Line up any Red Sox closer -- Dick Radatz, Jonathan Papelbon, Flash Gordon, Keith Foulke, anyone else you care to nominate -- and Koji trumped them all. David Ortiz thinks he’s entitled to an extension? Consider what Uehara could have gotten on the open market this winter: Joe Nathan, who at 39 is the same age that Uehara turns on April 3, signed a two-year, $20 million deal with the Tigers.

Keeping Uehara whole, especially after his heaviest workload since 2008, his last season in Japan, will be one of John Farrell’s top priorities this spring. The Red Sox manager already has announced that he will scale back Uehara and left-hander Craig Breslow in camp, looking to keep them fresh as long as possible.

Breslow, like Uehara, stepped up after an injury, becoming the team’s most dependable lefty after Andrew Miller sustained a season-ending foot injury. Breslow posted the best ERA of his career (1.81), his only real hiccup coming at the most inopportune time, the World Series.

With neither Bailey nor Hanrahan returning this season, GM Ben Cherington buttressed the pen with the addition of setup man Edward Mujica, who spent much of last season as the Cardinals’ closer, and Burke Badenhop, a right-handed sinkerballer acquired by trade from the Brewers. Strike-throwing remains a priority: As the 2014 Baseball Prospectus points out, the two newcomers, along with Uehara and Junichi Tazawa, combined for 30 unintentional walks in 269 innings. That computes to a single walk per nine innings.

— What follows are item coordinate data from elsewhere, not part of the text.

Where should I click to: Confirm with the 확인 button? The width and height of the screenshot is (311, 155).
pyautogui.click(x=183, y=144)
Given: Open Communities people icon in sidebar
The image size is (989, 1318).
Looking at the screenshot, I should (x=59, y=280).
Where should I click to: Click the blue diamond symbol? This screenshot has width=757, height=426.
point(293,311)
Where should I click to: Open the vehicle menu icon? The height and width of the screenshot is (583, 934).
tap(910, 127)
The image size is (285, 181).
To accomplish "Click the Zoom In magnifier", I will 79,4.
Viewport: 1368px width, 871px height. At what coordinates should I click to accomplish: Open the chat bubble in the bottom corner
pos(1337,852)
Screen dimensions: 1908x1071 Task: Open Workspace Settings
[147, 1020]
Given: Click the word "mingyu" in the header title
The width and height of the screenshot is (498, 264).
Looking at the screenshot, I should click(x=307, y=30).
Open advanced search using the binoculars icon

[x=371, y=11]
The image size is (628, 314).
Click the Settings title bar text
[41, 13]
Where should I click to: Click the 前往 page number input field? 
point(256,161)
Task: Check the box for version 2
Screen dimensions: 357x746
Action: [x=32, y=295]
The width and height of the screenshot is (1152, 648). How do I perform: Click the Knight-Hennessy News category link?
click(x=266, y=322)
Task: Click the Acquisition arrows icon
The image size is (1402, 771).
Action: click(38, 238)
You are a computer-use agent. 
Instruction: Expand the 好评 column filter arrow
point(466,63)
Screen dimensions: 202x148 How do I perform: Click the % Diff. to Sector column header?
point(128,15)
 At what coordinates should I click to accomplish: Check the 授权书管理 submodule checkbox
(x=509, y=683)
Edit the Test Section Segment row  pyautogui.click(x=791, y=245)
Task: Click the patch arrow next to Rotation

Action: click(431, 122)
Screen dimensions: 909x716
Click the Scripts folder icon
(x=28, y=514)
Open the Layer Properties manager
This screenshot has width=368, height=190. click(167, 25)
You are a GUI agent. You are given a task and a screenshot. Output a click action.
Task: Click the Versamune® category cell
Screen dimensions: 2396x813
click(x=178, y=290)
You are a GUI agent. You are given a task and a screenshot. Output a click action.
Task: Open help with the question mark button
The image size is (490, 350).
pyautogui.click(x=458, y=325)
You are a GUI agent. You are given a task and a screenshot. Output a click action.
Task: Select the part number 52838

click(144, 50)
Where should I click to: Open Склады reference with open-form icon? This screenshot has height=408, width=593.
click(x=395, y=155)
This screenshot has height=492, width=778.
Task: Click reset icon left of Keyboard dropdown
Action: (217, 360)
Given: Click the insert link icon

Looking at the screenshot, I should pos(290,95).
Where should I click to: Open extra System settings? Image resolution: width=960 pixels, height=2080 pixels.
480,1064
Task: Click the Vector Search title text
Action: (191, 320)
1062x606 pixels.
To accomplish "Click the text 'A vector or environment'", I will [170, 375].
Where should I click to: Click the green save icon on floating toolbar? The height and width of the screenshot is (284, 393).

Miller is fully recovered from his foot injury, according to the club, and is coming back from his best season in the majors, one in which he had fantastic reverse splits, holding right-handed hitters to a .155 average. After walking six batters in his first seven appearances (four innings), Miller showed great progress in harnessing the control issues that have sidetracked him in the past; he walked just two batters in his next 16 appearances and posted a 1.31 ERA in his last 21 appearances, striking out 30 batters in 20 2/3 innings.

Farrell has four legitimate eighth-inning options in Tazawa and Mujica from the right side, Breslow and Miller from the left. Badenhop and whichever starter does not crack the rotation -- Ryan Dempster finished the season in the bullpen -- offer Farrell length, and there are a host of young arms that will be bidding for the kind of opportunity that rookies Brandon Workman and Drake Britton ran with last season.

There is depth here, and quality depth, the same component that made the Sox bullpen so successful last season. Uehara may have had a once-in-a-lifetime season -- what’s the Japanese version of Joe Hardy? -- but whatever might occur, the Sox appear prepared to deal with it.